• **Stated exercise 1**:
Pull out every line of the records that contains the string "value".

• **Passage provided**:
# # # # # # #
See also: convert / conversion / turn back and see Seat of the Mind for traditional views of “ways of knowing, thinking, and feeling.”

complete verse (Isaiah 1:27)

Following are a number of back-translations as well as a sample translation for translators of Isaiah 1:27:

  • Kupsabiny: “Truth shall save the city of Jerusalem,
    and righteousness shall save its people who have repented.” (Source: Kupsabiny Back Translation)
  • Newari: “The city of Zion will be delivered by justice.
    and any people living there who repent —
    they will all be delivered
    through righteousness.” (Source: Newari Back Translation)
  • Hiligaynon: “Through the righteous judgement of God, he will-save Jerusalem and its residents who repent.” (Source: Hiligaynon Back Translation)

righteous, righteousness

The Greek, Hebrew, Ge’ez, and Latin terms that are translated in English mostly as “righteous” or “righteousness” (see below for a discussion of the English translation) are most commonly expressed with concept of “straightness,” though this may be expressed in a number of ways. (Click or tap here to see the details)
# # # # # # #
[Records for locating displayed items]
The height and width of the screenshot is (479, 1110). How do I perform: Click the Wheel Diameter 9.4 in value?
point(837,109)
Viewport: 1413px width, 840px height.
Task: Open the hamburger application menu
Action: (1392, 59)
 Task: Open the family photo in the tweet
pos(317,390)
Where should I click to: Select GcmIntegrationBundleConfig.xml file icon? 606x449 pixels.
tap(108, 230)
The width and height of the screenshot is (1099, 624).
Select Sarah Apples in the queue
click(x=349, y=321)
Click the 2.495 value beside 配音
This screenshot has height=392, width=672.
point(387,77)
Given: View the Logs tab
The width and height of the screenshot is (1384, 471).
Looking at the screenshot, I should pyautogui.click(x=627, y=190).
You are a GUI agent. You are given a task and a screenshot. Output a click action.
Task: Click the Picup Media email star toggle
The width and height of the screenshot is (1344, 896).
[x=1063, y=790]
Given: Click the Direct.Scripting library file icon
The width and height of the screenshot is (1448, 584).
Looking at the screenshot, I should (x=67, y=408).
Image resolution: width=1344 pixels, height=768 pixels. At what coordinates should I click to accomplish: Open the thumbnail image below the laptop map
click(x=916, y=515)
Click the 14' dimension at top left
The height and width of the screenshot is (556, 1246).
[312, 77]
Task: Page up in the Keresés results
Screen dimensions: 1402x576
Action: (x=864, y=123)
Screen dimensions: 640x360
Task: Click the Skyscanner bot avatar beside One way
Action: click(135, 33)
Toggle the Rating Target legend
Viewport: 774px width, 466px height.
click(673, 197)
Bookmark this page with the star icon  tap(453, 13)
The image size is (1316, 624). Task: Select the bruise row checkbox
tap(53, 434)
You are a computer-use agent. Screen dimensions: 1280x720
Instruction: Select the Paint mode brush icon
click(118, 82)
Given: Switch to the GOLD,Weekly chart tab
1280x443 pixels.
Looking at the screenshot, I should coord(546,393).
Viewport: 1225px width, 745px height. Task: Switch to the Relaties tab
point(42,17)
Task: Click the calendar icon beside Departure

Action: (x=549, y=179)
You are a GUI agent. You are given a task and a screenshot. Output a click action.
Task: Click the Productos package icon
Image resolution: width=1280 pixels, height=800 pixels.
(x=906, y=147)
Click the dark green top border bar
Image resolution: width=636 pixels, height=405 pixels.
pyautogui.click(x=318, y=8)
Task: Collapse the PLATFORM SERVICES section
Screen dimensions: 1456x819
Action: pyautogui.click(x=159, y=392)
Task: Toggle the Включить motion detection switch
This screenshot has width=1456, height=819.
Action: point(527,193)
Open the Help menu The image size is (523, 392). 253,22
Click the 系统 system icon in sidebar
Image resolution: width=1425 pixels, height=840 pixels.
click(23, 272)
# # # # # # #
• **Stated exercise 2**:
In the passage on Isaiah 1:27, which concept is most commonly used to express the terms translated in English as "righteous" or "righteousness"?

• **Task output 1**:
The height and width of the screenshot is (479, 1110). How do I perform: Click the Wheel Diameter 9.4 in value?
Click the 2.495 value beside 配音

• **Task output 2**:
The concept of "straightness."